Edgard Rodríguez C.
“No sé por qué hablan tanto de ‘Chocolatito’ González, si yo voy a ser mejor que él”, afirmó el atrevido chavalo, en un vídeo difundido durante una conferencia de prensa en Managua .
La frase de Carlos “Chocorroncito” Buitrago, más que la expresión de un farsante, pareció revelar la determinación de un jovencito, dispuesto a conquistar el futuro a puñetazo limpio.
Pero ha quedado en deuda.
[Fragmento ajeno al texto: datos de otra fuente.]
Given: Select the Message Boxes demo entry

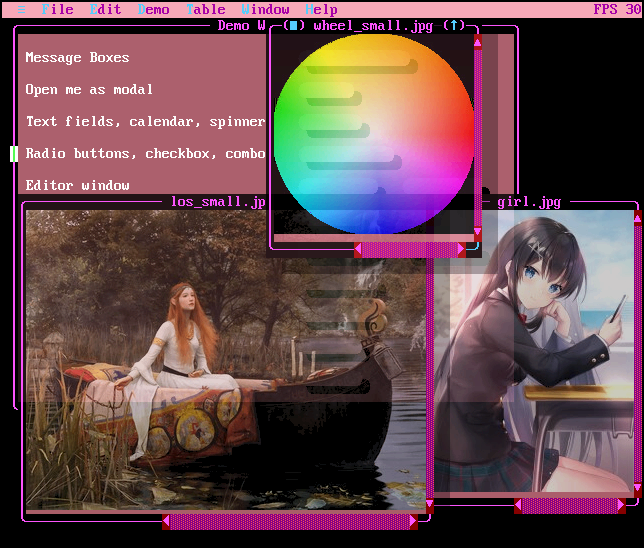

Mientras González se ha consolidado como boxeador y trata de reponerse al problema marital que enfrenta, Buitrago aún no da el paso al frente que el tiempo le exige.
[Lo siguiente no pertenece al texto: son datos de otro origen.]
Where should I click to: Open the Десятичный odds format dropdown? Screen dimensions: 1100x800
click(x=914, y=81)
Dueño de un boxeo pulcro, con una buena cuota de poder, flexible en el manejo de su cintura y preciso movilizándose en el ring, el chavalo muestra chispazos del talento que se le ha diagnosticado, pero no termina de establecerse.
Su récord de 20-0, con 14 nocauts es muy llamativo, pero todos sabemos que la grandeza de un boxeador se define por la estatura de sus rivales, y en ese sentido, no queda muy bien parado a la hora de las evaluaciones.
Da la impresión que llegó el momento de soltarlo para que enfrente retos mayores, sobre todo porque púgiles como Rosendo Álvarez y el propio “Chocolatito” a esas alturas de sus carreras, ya disputaban títulos mundiales.
La ventaja de Buitrago es que es más joven (19 años) y aún hay tiempo para correcciones. Y aunque hay críticas al manejo que se le ha hecho, el tiempo dirá si se ha obrado bien o si se sobreprotegió.
Este sábado, Buitrago se medirá al panameño Carlos Melo (21-12), quien aunque no pega (dos KO) tiene experiencia y el dominio de la escuela panameña, que pondrá a prueba los progresos de “Chocorroncito”.
Aún tiene tiempo para empezar a probar que puede ser mejor que Román.